Coming Soon: An IPv6-Only Facebook

As I mentioned in my last blog I had the opportunity to present at the World IPv6 Congress 2014 in Paris, France (life’s rough!).  The event was well-attended by representatives from many IPv6 gurus and early adopters. 

One of the inventors of TCP/IP was in attendance as well: Bob Khan gave an interesting presentation on digital object architecture, an evolutionary framework for secure information storage and retrieval (ITU X.1255). 

Cisco Distinguished engineer Mark Townsley gave a very compelling presentation on IETF Homenet efforts. The presentation made it clear that the next generation of home networks (connecting smart utilities, smart appliances, security systems, consumer electronics, voice, and of course Internet) may be a critical proving ground for demonstrating the flexibility and extensibility of IPv6.

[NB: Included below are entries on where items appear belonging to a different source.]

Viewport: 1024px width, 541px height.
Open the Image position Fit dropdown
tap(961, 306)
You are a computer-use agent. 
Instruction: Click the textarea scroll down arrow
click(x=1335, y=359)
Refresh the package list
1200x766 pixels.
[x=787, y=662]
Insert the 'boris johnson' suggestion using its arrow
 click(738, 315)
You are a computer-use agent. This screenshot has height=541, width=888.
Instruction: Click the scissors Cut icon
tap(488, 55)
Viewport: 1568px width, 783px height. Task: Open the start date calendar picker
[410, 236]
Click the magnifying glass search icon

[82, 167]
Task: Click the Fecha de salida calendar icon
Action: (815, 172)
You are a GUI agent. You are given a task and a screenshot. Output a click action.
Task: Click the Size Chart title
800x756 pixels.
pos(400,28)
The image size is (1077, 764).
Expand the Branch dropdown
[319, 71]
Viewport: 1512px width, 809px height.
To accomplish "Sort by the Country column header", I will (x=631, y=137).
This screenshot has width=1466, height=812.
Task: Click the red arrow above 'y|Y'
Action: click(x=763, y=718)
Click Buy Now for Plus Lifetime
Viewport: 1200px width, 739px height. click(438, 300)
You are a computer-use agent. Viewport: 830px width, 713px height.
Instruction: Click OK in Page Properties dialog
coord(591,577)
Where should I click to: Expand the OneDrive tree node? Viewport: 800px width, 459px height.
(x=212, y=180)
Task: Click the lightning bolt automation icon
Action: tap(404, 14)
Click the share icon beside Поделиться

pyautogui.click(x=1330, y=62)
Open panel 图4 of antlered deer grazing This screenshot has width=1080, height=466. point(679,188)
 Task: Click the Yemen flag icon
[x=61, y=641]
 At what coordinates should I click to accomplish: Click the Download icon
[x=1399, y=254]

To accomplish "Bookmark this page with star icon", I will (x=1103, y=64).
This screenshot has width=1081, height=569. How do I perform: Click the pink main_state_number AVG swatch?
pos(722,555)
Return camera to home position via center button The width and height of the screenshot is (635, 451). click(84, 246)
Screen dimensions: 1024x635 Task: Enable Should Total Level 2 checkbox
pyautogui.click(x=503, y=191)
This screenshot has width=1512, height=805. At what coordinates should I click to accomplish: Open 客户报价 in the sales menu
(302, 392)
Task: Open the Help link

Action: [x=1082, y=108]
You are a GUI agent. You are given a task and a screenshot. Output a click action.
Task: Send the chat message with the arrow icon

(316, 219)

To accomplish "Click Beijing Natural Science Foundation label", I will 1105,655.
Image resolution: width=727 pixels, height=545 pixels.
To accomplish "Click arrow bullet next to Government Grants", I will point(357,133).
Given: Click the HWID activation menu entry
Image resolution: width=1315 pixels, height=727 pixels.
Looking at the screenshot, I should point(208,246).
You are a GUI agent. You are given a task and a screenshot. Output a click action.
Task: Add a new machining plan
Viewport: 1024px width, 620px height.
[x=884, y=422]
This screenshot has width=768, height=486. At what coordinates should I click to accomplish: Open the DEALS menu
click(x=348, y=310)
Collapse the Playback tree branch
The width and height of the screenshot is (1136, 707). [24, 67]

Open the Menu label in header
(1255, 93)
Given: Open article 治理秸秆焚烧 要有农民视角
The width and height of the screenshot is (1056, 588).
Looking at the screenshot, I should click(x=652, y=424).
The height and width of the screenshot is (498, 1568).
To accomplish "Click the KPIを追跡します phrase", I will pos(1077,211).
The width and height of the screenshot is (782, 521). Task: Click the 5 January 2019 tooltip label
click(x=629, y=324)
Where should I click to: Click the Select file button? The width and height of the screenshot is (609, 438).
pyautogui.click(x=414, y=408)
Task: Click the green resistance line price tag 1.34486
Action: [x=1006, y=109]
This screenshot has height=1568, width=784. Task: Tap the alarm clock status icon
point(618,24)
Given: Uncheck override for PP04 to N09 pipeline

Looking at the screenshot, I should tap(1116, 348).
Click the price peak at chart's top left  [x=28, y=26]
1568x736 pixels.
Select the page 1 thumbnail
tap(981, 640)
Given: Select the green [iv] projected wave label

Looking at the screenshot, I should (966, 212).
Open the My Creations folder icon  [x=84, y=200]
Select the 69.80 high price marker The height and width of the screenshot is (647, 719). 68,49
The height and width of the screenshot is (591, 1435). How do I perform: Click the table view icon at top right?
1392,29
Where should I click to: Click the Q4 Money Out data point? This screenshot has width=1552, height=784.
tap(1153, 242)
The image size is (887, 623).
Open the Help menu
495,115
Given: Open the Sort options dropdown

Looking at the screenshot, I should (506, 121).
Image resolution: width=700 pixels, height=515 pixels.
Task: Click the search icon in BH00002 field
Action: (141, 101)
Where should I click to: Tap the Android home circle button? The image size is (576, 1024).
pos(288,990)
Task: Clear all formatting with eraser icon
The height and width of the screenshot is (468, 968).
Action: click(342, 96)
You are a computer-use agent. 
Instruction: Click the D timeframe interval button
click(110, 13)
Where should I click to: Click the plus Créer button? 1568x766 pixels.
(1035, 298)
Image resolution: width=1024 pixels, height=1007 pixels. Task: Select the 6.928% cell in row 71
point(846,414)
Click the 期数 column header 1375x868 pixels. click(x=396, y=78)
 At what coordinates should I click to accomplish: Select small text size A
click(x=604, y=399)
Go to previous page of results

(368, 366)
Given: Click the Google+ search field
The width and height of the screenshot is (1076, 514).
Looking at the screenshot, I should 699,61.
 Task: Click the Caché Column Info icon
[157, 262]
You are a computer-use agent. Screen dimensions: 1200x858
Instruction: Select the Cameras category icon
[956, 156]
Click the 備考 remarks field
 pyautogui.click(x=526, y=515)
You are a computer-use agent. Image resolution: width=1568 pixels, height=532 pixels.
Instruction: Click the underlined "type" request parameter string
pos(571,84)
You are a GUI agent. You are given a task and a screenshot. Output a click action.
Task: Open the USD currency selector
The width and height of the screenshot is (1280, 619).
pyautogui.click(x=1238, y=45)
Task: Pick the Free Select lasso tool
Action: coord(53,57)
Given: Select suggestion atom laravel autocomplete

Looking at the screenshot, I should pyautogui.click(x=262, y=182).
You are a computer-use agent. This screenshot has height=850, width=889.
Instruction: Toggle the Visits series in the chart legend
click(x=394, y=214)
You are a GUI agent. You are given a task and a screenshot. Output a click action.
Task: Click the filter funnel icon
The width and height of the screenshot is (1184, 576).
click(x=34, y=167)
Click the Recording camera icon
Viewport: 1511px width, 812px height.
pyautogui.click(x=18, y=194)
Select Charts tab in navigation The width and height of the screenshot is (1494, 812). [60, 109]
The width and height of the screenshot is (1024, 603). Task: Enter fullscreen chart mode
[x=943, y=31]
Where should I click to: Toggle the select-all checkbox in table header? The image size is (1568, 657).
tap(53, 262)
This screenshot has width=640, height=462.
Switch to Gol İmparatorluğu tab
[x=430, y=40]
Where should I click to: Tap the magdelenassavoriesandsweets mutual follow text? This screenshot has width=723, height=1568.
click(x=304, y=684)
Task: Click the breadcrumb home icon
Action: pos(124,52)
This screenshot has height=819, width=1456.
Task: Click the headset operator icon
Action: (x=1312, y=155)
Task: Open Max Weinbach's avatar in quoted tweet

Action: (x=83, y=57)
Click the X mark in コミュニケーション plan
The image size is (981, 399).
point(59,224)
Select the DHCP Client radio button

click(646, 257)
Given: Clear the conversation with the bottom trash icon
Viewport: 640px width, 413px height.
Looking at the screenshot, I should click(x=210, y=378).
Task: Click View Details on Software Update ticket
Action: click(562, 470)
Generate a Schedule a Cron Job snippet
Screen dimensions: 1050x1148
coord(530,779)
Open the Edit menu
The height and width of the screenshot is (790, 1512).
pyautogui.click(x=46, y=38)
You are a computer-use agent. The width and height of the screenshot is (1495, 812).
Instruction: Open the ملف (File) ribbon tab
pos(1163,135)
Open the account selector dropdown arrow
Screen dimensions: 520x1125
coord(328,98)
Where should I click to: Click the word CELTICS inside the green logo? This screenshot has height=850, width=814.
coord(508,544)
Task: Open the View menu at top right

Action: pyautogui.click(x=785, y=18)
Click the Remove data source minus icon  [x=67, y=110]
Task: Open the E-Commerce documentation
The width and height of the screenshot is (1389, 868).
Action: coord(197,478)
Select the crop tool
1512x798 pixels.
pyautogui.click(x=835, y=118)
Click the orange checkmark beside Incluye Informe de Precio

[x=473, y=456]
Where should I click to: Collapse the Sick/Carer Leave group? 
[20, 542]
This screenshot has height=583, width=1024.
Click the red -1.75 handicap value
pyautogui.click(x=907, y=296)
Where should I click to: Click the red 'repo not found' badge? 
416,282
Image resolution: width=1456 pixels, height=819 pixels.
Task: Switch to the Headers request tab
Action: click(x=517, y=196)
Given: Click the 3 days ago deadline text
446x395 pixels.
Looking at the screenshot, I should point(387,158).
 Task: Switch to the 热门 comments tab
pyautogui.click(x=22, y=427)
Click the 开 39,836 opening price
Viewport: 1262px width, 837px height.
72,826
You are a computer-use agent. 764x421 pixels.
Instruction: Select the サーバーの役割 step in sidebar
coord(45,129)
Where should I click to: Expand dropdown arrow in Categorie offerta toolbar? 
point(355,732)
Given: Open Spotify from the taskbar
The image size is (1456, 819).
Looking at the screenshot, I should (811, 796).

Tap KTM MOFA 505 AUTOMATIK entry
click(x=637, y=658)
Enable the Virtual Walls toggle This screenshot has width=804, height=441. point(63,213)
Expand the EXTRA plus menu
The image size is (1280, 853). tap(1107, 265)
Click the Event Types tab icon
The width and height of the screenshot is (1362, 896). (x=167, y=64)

But it was data from a presentation by Paul Saab of Facebook that really wowed the audience. Paul is an infrastructure engineer at Facebook focused on IPv6 and he offered some stunning statistics:
 

  • 100% of active hosts respond to IPv6
  • 75% of their internal traffic is IPv6
  • 98% of traffic in and out of HHVM is IPv6
  • 100% of their memcache traffic is IPv6


In addition to those impressive statistics, Facebook is poised to be IPv6-only internally within 2 years. Paul also reported that many of their programmers are asking when they can code exclusively for IPv6.

As might be expected, some challenges in their adoption efforts were mentioned. Many software engineers still want to write IPv4-only code out of habit. The plan is to take their IPv4 development systems away in 2014. Also, network turbulence commenced with switches that didn’t support IPv6 yet but would happily take a global ipv6 address family command then proceed to crash.

But the lesson is clear to those enterprises as well as content and service providers still hanging back in their IPv6 adoption efforts: problems like these are manageable and disposable, demonstrably mere bumps in the road on a relatively short path to full IPv6 deployment for the motivated adopter.